Shelton Huts Shatter Shelter Sensibilities
Mattie Shelton and Evan Walbridge Make Tiny Homes
In a world where tiny houses are suddenly a thing, Mattie Shelton and her business partner, Evan Walbridge, make huts.
You wouldn’t call them sheds, nor would you store your income tax records in one, and they don’t bring to mind a yurt designed for camping out near Alaskan glaciers either. They are too elegant and more weather-suited for outdoor Santa Barbara, where they’re made. But they might make a writer’s warren or place to house overflow family visiting from Rust Belt, Indiana.
They’re mainly made by welding steel beams to trailer frames and then draping them in canvas, more appropriate for fashion shoots than trailer parks. Shelton learned how to build these moveable earthships primarily on her own, but occasional help did come from her renowned architect dad, Jeff (El Andaluz) Shelton and Uncle David, who runs a decorative ironworks plant. They look like romantic huts now, but nobody knows what the tiny houses might become.

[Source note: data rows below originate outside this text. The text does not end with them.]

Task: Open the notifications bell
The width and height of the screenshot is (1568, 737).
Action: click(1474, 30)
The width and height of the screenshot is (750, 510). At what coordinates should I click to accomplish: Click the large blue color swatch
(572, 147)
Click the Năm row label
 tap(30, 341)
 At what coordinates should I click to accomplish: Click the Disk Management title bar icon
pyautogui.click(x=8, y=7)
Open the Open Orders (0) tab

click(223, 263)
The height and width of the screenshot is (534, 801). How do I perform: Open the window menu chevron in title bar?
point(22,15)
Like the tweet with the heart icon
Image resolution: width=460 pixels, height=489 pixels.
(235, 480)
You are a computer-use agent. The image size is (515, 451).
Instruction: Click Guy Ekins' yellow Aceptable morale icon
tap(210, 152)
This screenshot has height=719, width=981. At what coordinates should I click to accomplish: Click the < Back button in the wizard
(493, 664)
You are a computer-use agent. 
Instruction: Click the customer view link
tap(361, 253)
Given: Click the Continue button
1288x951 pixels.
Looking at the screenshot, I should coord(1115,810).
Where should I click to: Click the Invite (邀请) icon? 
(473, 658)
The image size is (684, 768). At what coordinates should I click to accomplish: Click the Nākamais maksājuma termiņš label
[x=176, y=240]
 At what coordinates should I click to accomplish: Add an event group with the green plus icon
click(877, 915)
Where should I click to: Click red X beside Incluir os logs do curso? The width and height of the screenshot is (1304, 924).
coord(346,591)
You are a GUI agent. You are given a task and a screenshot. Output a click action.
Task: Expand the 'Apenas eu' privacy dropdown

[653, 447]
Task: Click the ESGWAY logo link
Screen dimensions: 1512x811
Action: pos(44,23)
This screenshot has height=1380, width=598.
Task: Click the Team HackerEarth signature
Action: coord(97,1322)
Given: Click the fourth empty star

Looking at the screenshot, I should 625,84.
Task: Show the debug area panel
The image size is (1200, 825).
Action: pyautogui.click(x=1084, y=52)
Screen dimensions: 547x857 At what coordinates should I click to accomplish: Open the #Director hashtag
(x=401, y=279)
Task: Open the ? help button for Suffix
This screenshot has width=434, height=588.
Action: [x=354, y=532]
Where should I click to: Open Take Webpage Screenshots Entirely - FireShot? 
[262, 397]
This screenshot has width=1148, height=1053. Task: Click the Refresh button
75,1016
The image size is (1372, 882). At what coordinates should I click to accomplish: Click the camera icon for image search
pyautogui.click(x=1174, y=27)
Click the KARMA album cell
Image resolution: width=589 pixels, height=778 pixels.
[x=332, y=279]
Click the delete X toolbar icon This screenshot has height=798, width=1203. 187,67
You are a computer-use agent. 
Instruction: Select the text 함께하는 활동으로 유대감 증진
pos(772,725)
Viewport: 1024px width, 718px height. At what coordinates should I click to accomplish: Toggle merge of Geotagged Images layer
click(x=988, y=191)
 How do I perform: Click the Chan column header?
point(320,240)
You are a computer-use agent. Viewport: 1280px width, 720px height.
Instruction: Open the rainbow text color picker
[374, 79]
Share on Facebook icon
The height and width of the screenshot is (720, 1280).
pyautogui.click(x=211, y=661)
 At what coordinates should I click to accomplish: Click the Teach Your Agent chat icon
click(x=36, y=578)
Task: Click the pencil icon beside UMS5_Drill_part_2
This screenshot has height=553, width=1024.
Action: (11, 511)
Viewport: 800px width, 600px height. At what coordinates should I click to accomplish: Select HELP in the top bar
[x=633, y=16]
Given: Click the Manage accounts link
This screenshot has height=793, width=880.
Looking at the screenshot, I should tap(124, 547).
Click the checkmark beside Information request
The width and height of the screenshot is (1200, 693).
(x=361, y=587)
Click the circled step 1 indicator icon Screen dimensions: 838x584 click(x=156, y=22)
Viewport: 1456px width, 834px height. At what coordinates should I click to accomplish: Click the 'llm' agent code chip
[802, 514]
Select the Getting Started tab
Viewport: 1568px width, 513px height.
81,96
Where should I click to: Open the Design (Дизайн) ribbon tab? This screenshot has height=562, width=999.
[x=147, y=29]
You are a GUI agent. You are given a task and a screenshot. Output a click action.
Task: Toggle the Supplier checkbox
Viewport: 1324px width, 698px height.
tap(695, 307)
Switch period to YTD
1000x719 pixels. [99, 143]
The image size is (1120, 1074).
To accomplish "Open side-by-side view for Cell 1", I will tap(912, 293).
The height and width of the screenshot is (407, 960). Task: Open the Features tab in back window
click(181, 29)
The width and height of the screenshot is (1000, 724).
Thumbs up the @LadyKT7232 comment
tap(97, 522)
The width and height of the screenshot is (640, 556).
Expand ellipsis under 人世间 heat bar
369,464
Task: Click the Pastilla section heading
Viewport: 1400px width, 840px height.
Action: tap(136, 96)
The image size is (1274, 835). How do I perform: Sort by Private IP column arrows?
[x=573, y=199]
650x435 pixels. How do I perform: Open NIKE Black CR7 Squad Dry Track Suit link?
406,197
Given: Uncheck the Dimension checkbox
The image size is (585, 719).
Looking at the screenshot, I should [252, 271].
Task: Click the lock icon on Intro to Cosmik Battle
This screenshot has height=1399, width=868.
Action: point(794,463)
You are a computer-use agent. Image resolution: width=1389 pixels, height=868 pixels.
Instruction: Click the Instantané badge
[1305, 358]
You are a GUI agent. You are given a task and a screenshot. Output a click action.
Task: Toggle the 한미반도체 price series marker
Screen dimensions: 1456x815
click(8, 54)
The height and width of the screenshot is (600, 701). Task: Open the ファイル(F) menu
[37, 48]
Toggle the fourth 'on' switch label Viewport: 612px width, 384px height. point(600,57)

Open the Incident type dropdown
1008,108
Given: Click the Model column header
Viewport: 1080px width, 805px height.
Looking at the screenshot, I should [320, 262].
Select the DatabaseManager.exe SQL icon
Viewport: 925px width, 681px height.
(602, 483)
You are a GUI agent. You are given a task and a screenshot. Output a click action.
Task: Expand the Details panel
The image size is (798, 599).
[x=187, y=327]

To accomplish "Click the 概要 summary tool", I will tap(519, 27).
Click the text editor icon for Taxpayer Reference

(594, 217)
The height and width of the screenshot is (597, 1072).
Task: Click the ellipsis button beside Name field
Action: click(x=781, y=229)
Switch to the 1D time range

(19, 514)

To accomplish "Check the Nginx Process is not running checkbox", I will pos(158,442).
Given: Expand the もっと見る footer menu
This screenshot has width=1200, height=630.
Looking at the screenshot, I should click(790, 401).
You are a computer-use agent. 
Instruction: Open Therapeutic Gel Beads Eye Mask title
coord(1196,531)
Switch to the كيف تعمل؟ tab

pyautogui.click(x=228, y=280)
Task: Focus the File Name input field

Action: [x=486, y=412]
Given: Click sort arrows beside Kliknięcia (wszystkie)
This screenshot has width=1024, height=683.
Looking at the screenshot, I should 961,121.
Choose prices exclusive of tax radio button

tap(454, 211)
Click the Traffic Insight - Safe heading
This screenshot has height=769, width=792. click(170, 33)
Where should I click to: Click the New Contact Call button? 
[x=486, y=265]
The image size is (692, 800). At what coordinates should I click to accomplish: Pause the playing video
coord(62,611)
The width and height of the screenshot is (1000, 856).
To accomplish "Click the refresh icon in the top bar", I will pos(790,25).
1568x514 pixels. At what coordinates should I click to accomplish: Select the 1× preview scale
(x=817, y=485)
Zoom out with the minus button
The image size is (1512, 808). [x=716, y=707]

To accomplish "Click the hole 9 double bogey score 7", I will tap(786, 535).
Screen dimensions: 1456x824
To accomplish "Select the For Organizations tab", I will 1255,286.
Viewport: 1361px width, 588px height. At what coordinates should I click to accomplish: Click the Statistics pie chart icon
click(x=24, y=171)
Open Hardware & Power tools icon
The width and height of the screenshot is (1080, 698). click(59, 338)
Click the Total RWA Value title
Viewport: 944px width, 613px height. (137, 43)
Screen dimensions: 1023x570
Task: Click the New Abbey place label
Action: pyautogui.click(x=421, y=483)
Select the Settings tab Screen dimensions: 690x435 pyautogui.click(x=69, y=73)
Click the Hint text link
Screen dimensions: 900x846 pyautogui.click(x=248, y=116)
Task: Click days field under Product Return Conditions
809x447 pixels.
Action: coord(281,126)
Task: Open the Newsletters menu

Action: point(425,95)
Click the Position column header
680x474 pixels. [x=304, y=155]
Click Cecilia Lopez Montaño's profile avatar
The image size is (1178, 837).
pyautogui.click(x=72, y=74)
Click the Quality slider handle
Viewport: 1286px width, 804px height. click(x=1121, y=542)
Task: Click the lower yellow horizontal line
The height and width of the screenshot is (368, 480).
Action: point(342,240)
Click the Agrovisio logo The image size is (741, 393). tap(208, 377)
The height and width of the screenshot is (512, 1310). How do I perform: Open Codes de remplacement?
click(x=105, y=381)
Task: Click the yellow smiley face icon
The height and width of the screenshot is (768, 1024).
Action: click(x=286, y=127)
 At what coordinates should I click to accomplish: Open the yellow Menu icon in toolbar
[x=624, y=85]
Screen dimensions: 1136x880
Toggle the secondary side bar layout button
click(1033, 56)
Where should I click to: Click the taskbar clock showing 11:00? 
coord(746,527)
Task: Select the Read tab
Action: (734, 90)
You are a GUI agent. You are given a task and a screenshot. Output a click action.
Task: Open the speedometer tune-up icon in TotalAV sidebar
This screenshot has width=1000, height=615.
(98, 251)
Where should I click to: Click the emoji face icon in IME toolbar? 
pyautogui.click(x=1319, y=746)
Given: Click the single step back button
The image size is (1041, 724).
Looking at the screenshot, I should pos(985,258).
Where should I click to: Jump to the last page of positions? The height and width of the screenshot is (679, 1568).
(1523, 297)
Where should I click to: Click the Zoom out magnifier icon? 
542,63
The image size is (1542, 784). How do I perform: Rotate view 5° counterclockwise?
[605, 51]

“I pretty much started this whole thing a year ago, but it almost didn’t happen,” said Mattie, as we stood in the summer sun and tall grass of the family compound where she and Walbridge work. “I was on my way out of town. I was driving to Los Angeles to join a commune. I was hauling a trailer, and then it started to rain.” It came down so hard she turned back home, where her dad suggested the small-house idea. Walbridge, on leave from school, wanted in, and Shelton Huts was born.
“Our first order was five huts,” said Mattie, who recently returned from delivering their first plumbed and electrically rigged hut to a hotel park on the Russian River run by the people who built the Airstream hotel on De la Vina Street. They’ve also sold huts to an idealistic shelter project in New Cuyama and have orders for more.
Mattie was born in Pasadena back when her father was designing for Angelenos — “back when his designs were less wiggly,” as one associate put it — and her mom worked as a screenwriter. After the family moved up to the property near Westmont College that Mattie’s grandfather bought in the 1970s, she went to nearby Cold Spring School, which has had a Shelton enrolled for the past 60 years. Following high school, Mattie went to the Savannah College of Art and Design and then transferred to The New School in Manhattan. Walbridge, meanwhile, studied architecture at UC Berkeley. Before this business, both were vaguely unhappy. “It finally feels natural for me, actually building these amazing things,” said Walbridge, who’d like to integrate more recycled materials into the future. “And even though neither of us is in school anymore, I still feel like we are both learning so much.”
Said Mattie Shelton, “Imagining where we are going from here is very exciting.”
See sheltonhuts.com.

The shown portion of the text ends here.